GIVEN INFORMATION below:
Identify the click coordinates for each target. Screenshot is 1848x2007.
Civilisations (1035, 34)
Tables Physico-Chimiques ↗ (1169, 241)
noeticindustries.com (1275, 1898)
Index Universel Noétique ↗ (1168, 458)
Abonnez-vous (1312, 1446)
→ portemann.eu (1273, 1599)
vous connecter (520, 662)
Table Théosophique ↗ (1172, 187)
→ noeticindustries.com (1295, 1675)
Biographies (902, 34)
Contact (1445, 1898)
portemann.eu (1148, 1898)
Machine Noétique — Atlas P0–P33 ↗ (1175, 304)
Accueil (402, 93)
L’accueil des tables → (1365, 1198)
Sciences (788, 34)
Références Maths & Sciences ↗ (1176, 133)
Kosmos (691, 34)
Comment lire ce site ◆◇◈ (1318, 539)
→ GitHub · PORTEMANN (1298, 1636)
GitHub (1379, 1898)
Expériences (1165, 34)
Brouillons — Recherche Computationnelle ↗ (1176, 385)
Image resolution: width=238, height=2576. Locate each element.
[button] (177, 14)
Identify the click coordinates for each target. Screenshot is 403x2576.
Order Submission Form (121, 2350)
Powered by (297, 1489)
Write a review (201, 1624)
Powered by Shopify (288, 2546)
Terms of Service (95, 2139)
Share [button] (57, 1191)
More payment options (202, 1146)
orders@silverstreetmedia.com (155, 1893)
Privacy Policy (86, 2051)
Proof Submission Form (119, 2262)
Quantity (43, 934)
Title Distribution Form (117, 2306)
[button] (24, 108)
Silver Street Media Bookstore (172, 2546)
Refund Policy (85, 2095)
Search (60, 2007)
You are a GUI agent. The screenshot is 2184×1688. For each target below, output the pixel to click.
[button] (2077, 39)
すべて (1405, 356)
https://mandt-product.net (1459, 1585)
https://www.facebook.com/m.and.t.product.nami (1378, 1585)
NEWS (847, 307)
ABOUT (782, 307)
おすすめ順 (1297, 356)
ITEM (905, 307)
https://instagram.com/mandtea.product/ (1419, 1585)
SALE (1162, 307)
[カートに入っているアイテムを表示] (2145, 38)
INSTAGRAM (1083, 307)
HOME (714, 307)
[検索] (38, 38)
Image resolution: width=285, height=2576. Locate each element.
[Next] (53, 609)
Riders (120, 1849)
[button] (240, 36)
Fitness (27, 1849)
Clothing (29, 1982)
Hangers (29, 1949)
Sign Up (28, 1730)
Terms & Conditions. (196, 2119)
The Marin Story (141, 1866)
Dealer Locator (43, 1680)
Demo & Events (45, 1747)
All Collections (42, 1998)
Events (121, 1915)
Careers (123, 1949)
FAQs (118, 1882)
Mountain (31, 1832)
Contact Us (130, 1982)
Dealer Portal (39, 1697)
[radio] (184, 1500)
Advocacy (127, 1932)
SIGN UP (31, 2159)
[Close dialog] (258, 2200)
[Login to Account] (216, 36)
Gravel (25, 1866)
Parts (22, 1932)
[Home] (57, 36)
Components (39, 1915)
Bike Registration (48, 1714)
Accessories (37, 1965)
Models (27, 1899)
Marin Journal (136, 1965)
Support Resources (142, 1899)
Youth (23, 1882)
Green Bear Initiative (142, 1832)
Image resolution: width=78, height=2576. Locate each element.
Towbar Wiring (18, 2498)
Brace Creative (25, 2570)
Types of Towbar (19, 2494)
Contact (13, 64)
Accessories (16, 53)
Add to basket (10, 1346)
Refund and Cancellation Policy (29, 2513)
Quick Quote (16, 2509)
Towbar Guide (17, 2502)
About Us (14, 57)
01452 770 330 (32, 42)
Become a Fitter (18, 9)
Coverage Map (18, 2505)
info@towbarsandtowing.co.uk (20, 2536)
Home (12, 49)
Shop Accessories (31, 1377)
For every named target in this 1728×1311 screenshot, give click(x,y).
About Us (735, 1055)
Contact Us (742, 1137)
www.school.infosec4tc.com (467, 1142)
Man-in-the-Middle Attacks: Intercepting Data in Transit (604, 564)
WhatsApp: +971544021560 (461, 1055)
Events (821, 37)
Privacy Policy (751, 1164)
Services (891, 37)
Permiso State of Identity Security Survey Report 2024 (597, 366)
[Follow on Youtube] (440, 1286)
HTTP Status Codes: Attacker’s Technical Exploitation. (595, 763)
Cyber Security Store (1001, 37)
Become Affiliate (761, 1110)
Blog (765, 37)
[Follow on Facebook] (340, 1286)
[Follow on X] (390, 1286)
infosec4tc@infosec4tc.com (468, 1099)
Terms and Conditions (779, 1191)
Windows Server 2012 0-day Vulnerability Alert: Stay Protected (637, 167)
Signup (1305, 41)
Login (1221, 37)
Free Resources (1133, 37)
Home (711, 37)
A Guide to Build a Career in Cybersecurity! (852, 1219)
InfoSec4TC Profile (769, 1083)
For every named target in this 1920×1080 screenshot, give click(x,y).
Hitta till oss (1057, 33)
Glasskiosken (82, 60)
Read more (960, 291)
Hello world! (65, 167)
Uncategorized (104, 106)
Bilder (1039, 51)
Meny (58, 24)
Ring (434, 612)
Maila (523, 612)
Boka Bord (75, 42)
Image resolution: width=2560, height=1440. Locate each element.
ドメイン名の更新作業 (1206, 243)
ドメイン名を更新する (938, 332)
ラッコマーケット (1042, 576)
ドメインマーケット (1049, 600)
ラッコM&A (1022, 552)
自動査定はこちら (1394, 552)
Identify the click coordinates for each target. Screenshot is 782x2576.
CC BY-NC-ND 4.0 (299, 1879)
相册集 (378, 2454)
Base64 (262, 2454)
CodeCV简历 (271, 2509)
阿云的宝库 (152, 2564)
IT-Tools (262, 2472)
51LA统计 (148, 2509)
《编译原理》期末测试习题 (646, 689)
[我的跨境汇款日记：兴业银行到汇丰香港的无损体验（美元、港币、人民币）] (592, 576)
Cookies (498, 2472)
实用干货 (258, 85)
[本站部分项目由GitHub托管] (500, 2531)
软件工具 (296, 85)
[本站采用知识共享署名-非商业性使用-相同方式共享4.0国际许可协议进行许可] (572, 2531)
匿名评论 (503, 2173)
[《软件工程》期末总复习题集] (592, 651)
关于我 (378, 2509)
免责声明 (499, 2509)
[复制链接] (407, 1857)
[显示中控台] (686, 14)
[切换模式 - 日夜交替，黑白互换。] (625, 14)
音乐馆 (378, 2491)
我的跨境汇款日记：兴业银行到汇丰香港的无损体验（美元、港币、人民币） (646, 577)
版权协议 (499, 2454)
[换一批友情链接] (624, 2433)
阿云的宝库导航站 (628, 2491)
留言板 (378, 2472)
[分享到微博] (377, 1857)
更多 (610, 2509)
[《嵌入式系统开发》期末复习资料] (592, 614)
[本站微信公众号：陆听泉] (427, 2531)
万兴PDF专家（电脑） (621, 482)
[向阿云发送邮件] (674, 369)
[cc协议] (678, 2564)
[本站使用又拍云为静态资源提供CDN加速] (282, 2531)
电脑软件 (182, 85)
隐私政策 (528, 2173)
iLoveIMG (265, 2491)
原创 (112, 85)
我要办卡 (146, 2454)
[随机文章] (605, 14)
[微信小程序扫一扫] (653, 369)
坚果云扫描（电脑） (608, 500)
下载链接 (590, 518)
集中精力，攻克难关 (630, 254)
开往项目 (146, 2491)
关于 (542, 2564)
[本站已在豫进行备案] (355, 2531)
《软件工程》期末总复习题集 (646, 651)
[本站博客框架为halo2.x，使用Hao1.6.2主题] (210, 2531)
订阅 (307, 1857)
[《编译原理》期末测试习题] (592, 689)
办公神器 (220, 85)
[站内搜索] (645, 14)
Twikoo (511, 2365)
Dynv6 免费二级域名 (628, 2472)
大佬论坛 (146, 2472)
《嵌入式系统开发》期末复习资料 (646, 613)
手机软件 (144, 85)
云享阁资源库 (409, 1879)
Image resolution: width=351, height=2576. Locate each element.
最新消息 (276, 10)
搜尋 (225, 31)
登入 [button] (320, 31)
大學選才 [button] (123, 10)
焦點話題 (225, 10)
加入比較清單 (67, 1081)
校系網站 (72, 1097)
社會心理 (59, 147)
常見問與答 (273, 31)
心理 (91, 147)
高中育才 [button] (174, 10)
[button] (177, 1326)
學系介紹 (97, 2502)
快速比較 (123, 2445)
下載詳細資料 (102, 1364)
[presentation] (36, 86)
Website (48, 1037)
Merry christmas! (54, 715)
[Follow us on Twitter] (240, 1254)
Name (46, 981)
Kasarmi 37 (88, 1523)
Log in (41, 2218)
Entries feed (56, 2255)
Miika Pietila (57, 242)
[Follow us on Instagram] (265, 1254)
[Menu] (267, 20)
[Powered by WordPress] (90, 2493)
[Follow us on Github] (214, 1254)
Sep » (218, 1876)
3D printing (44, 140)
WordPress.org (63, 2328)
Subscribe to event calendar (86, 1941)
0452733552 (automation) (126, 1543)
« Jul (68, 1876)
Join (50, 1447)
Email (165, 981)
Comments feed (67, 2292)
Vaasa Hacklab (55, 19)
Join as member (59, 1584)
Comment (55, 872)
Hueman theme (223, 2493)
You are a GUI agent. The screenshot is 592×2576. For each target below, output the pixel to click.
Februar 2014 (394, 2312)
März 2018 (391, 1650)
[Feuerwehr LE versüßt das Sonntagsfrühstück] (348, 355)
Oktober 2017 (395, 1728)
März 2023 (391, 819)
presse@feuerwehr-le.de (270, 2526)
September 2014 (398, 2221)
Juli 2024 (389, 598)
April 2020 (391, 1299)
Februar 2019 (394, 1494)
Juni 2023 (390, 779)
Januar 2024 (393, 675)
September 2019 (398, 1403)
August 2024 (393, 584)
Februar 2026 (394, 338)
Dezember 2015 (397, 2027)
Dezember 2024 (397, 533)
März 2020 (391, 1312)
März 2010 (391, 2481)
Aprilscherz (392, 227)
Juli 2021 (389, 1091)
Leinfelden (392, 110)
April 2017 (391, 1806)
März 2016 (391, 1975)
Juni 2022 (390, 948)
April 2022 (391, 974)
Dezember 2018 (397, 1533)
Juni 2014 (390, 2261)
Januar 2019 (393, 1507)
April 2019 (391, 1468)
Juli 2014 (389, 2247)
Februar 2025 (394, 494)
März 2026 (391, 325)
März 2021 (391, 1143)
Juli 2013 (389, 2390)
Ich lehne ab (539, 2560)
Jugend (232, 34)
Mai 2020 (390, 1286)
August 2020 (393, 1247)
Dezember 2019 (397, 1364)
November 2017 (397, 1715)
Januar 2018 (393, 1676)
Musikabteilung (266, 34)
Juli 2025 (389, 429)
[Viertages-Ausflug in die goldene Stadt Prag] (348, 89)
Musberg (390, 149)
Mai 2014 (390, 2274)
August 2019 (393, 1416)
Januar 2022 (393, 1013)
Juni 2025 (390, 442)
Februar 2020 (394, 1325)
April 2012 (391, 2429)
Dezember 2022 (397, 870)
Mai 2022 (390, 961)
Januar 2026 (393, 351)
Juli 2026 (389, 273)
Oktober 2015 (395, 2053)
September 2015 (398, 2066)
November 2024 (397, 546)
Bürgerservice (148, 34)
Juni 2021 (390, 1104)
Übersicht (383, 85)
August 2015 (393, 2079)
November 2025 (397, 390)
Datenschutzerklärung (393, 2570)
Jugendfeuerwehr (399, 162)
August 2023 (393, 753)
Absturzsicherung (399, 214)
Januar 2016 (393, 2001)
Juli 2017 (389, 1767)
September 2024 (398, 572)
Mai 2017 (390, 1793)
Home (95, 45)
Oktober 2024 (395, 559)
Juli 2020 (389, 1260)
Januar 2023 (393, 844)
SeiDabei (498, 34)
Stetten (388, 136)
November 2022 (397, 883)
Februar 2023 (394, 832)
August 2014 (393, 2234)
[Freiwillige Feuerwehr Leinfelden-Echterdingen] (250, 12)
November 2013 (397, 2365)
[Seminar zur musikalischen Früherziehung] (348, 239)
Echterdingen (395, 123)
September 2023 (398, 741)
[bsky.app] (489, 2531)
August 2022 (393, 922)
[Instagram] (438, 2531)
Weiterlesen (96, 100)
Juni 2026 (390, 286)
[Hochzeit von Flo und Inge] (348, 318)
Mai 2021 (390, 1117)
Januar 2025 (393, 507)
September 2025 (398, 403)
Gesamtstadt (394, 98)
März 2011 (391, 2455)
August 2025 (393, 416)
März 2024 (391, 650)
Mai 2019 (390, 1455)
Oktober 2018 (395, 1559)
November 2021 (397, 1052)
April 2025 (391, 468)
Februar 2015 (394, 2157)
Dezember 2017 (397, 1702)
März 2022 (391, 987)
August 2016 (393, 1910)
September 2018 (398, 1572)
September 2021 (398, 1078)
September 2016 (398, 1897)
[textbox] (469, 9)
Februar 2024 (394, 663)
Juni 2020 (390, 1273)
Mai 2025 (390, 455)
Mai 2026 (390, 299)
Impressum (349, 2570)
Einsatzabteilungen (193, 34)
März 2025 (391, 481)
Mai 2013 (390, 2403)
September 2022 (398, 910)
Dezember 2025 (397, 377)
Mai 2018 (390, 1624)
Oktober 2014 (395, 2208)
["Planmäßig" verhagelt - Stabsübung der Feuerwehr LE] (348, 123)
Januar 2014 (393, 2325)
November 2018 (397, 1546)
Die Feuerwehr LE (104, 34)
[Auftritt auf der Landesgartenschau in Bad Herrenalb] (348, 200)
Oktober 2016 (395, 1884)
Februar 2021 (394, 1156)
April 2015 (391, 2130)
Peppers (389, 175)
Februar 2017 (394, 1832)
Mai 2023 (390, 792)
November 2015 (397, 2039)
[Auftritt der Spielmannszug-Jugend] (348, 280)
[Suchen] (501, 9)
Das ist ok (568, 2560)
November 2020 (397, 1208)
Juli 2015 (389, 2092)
End of GIVEN INFORMATION.
PROBLEM STATEMENT: Check each line of the records above for "Januar", and copy those that have it.

YOUR RESPONSE:
Januar 2024 (393, 675)
Januar 2019 (393, 1507)
Januar 2018 (393, 1676)
Januar 2022 (393, 1013)
Januar 2026 (393, 351)
Januar 2016 (393, 2001)
Januar 2023 (393, 844)
Januar 2025 (393, 507)
Januar 2014 (393, 2325)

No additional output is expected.